Value Library
The following is an
excerpt from the ABC Perspective - January 2000 - Pg. 3
The Tortoise and the Hare
You know the story of
the race between the tortoise and the hare. The overconfident
hare fritters away his speed advantage while the disciplined
and carefully plodding tortoise wins the battle. The moral was
"sure and steady" always comes through in the end.
This Aesop's fable
recently came to mind when I had an interesting chat with a
loyal and long-standing ABC client, whose judgement I deeply
respect. This client was lamenting the fact that he had not
personally sold a few of his cyclical value stocks and instead
purchased a selection of the fast-paced Internet and
high-technology shares.

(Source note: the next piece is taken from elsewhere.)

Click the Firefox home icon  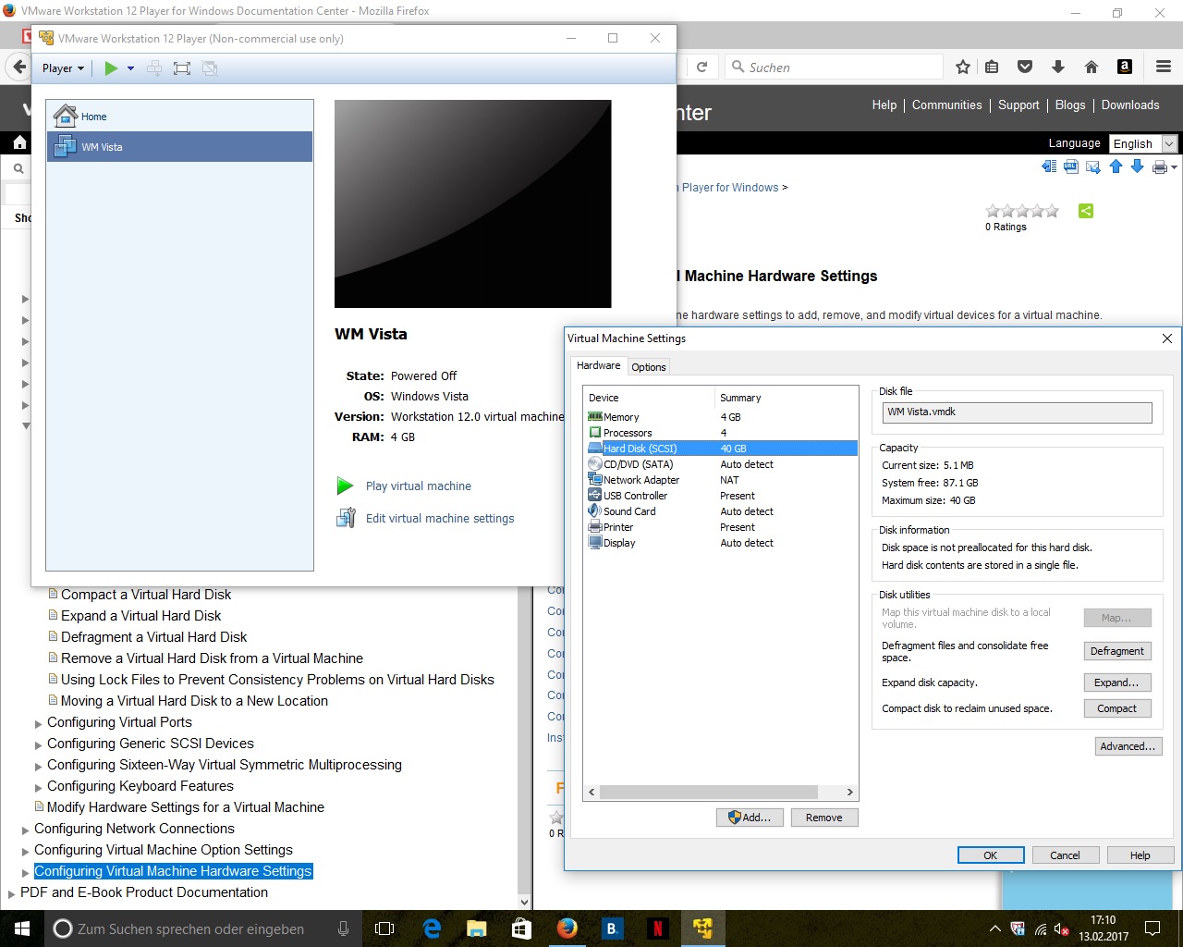click(x=1092, y=67)
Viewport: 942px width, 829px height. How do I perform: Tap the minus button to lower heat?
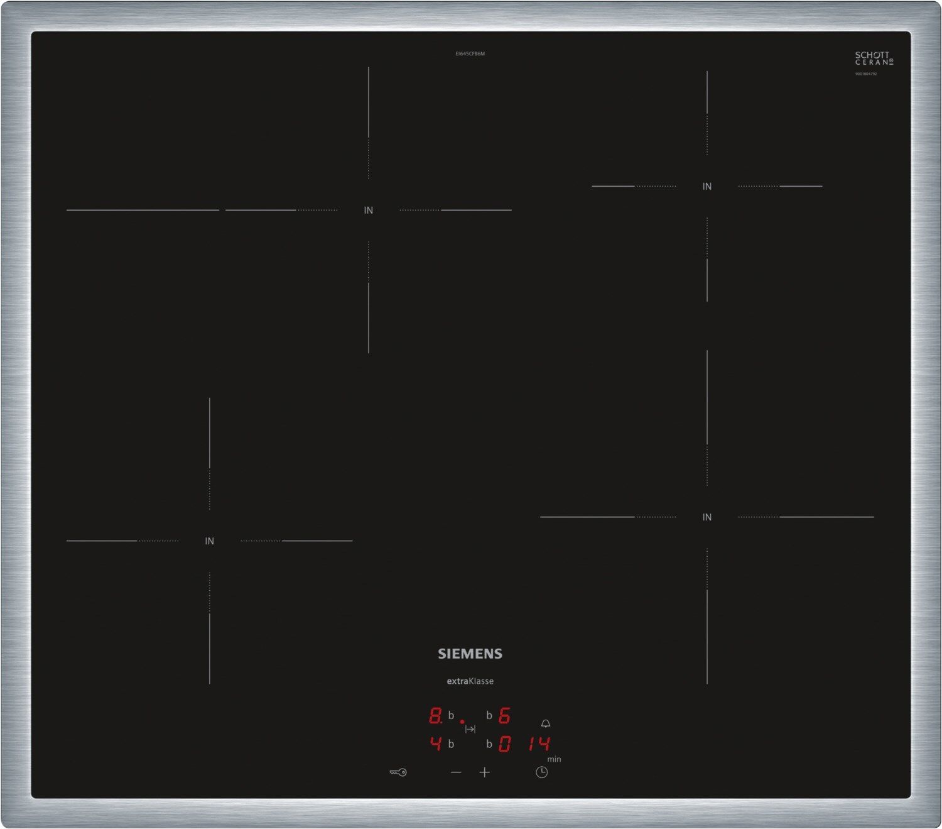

He admitted that when he went to
cocktail parties he often had to subject himself to the
weighty bragadaccio of a number of his friends who boasted of
the huge sums of money they were apparently making. Their
success centered on investment flip-flopping around the
innumerable Internet and high-technology stocks and initial
public offerings.
My client shook his
head. His cocktail buddies never discussed such things as
company balance sheets, P/E and cash flow multiples and quite
frankly, they did not really care. They kidded him about being
far too conservative and not getting on with the times. They
were, in my client's words, playing the stock market like they
were betting the horses at the racetrack.
While my client might
have regretted not having invested in these high-flying
stocks, this did not take away from his excellent grasp of
investment common sense and historical reality. He went on to
explain how nervous he was about the current state of affairs
and how similar the present investment environment was to the
October 1987 crash when concept stocks were the rage. His
present concerns related to the huge U.S. trade deficit;
rising long-term interest rates; soaring stock prices in the
high tech, telecommunications and Internet sectors which were
defying all historical value standards; increased levels of
stock purchases on margin; and growing euphoria by
overly-exuberant, inexperienced investors.
As I reflected on my
client's comments, I had to admit that I shared a number of
his concerns. I did acknowledge, however, that the "new
economy" of high technology was probably sustaining
powerful worldwide economic growth. But the all-pervasive high
tech and day-trading mania was further adding fuel to the
massive, red-hot speculation. At the risk of sounding like
sour grapes I, too, lamented the fact that very few investors
were analyzing stocks in a disciplined and carefully plodding
fashion. Far too many investors were throwing all caution to
the wind in their quest for fast profits.
After our conversation
ended I thought about what we had discussed. While there may
be nothing wrong in this high tech mania and current
investment environment, I did, however, have a nagging sense
of déjà vu of the "Tortoise and the Hare".
Although these fastbuck investors may be initially leading in
the intense race for investment profits, I firmly believe that
the tried and true value investing of the plodding tortoise
will come to greater success in the end.